Task description -
Read through the data and report every line in which the word "category" occurs.

━━ Entries shown

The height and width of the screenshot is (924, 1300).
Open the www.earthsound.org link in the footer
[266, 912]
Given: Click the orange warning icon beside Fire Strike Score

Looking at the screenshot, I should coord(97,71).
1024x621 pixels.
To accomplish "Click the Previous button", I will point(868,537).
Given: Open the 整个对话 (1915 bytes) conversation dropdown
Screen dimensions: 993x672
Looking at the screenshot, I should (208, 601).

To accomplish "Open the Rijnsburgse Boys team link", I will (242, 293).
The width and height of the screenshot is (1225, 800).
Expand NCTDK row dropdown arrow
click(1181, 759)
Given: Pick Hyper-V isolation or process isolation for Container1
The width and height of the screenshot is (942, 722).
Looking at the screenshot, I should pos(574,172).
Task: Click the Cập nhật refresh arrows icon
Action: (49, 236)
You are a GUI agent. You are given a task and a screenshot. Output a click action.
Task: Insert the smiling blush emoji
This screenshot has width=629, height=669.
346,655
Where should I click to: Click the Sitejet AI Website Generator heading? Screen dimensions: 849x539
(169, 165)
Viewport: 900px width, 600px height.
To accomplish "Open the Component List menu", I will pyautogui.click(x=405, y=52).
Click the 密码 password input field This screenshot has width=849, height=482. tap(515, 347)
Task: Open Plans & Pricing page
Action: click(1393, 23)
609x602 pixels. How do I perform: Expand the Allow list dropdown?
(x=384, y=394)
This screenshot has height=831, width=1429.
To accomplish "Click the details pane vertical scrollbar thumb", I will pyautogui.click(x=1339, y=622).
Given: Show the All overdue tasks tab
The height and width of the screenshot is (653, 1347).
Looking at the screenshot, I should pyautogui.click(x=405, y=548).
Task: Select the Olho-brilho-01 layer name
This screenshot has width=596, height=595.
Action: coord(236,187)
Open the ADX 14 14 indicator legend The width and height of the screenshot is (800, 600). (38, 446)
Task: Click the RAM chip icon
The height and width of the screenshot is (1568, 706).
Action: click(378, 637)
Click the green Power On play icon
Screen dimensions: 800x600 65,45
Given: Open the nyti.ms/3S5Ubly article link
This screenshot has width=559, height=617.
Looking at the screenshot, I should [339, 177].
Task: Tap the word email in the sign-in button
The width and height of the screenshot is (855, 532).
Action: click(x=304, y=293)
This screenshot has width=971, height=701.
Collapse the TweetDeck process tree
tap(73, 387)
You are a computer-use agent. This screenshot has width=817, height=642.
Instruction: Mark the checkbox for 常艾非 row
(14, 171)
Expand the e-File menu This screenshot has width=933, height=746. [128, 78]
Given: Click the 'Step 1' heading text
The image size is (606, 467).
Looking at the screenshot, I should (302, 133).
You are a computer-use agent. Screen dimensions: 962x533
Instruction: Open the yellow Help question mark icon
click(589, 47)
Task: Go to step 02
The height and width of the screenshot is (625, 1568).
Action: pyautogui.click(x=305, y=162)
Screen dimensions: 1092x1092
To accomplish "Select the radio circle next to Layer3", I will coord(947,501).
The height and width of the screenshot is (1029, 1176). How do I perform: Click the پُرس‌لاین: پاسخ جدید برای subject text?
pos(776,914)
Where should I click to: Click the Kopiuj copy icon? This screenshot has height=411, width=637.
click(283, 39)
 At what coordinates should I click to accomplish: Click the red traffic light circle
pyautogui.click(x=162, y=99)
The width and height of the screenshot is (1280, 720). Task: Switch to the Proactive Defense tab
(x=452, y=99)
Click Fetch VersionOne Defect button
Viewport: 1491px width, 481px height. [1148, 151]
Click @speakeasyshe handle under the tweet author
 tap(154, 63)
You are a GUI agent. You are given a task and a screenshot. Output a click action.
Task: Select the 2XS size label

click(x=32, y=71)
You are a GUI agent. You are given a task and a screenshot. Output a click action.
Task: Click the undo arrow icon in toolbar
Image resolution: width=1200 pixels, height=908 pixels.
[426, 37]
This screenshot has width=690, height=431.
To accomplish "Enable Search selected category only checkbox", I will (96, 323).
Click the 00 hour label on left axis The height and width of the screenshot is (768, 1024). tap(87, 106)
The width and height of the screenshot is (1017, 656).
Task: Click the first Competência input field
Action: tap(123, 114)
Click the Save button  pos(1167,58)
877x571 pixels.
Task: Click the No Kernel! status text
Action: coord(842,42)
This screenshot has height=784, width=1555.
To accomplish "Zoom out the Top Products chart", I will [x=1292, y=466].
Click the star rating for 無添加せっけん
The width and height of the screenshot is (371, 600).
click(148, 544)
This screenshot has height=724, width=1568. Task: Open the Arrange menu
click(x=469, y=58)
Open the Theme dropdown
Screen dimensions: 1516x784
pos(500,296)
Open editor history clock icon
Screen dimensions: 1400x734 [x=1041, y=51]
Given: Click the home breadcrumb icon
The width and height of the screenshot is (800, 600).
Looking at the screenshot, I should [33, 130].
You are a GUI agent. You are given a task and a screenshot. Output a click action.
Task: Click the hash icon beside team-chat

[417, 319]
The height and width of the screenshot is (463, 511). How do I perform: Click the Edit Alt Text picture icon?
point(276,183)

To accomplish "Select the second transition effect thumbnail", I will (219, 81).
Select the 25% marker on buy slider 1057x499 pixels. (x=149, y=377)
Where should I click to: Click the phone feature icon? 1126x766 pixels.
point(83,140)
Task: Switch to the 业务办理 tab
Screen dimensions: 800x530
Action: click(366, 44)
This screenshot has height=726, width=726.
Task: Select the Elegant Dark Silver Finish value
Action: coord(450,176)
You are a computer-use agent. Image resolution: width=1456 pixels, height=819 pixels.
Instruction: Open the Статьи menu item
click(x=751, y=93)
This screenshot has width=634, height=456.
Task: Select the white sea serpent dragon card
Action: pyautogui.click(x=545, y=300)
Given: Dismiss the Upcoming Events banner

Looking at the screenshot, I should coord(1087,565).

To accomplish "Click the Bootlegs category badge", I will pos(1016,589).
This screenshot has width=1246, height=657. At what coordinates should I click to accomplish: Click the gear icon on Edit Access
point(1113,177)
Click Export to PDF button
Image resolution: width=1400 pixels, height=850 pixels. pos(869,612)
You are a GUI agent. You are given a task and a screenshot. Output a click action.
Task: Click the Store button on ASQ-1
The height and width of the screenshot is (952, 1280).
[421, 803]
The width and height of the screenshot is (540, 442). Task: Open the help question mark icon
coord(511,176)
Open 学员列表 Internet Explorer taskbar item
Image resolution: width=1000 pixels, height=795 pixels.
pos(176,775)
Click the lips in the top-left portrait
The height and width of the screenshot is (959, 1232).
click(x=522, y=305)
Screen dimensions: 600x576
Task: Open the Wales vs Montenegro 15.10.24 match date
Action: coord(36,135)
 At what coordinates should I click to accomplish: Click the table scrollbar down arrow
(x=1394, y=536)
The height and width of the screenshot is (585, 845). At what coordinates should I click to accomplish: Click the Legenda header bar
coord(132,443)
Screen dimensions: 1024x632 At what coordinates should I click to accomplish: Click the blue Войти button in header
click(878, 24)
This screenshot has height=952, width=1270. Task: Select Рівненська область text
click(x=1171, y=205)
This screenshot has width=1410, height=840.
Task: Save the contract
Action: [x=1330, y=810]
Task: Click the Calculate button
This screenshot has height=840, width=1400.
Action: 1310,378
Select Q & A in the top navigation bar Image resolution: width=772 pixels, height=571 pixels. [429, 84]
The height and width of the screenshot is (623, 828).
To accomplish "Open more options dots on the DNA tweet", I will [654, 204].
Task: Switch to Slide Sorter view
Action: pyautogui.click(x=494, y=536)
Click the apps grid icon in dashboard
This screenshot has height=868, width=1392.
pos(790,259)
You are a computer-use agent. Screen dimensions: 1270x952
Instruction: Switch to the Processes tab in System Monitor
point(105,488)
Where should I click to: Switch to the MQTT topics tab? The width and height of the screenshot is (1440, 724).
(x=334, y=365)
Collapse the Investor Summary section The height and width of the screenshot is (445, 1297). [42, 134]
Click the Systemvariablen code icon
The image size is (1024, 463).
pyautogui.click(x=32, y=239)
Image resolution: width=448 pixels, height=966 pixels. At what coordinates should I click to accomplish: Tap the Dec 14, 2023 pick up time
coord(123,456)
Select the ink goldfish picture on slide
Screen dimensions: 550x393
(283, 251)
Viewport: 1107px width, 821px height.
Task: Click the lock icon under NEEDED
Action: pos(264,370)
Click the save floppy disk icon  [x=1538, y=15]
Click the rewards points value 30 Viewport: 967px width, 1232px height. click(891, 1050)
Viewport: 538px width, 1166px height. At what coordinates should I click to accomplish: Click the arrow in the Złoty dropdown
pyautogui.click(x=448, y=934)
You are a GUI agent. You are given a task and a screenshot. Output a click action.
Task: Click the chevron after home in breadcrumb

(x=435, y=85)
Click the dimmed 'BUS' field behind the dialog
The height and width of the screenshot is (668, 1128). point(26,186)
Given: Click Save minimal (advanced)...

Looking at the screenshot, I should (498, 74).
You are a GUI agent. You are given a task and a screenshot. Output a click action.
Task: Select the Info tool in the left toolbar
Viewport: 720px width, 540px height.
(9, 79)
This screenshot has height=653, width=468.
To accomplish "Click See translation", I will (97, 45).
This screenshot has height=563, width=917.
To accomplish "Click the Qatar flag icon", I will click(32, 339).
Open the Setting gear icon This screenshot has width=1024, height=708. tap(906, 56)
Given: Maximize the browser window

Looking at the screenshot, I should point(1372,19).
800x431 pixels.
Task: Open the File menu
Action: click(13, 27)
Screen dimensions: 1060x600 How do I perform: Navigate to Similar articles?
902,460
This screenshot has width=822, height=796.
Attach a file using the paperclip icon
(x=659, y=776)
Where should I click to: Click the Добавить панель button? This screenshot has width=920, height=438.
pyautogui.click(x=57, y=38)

━━━━

Response area -
To accomplish "Enable Search selected category only checkbox", I will (96, 323).
To accomplish "Click the Bootlegs category badge", I will pos(1016,589).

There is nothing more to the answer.